■ OBJECTIVE ■
Update the lines from the one holding "Viewport: 526px width, 418px height." through the end of the material, inclusive, by replacing "scrollbar" with "scroll bar" and leaving everything else unchanged. Omit the pictures from your answer.

Records in a dataset
========

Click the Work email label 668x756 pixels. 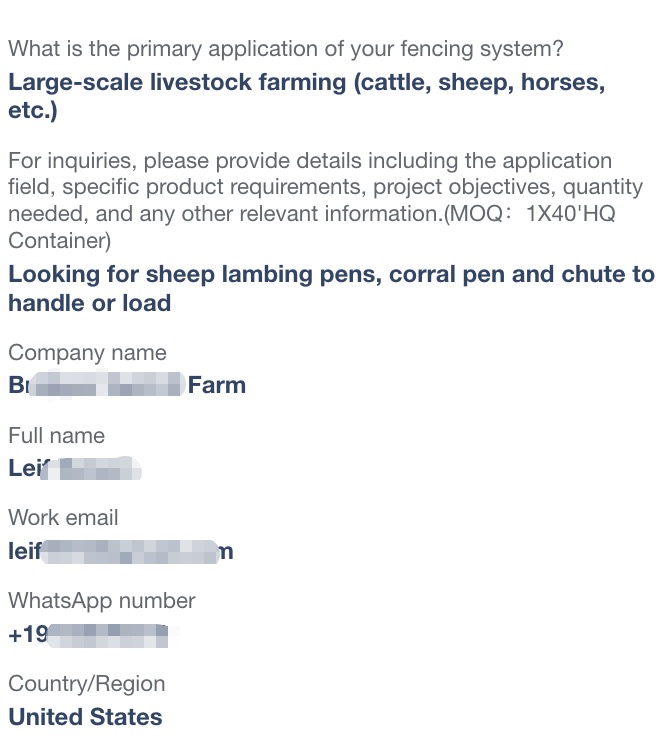point(63,518)
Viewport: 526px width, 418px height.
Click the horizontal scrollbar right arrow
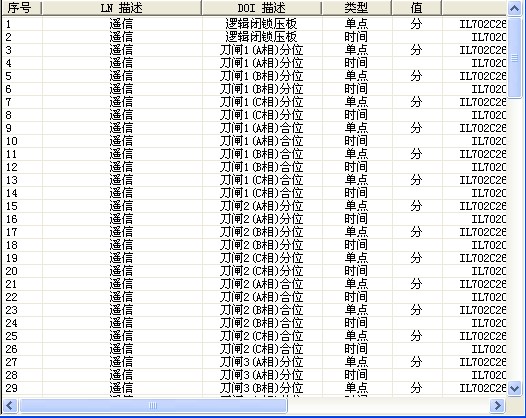click(497, 406)
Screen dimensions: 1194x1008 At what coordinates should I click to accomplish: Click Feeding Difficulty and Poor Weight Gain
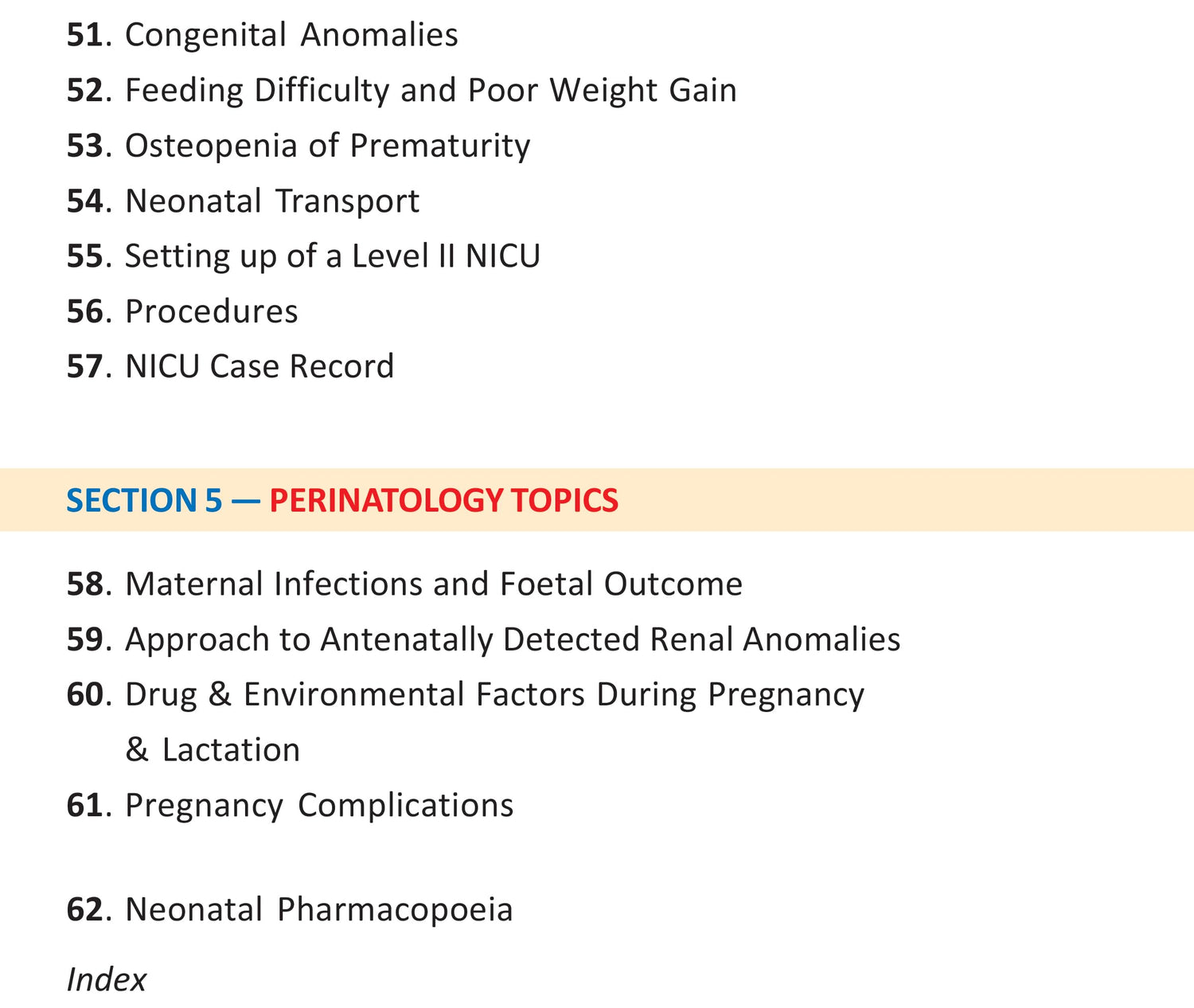point(431,91)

========

■ COMPLETE ANSWER ■
Viewport: 526px width, 418px height.
Click the horizontal scroll bar right arrow
click(497, 406)
Screen dimensions: 1194x1008 At what coordinates should I click to accomplish: Click Feeding Difficulty and Poor Weight Gain
point(431,91)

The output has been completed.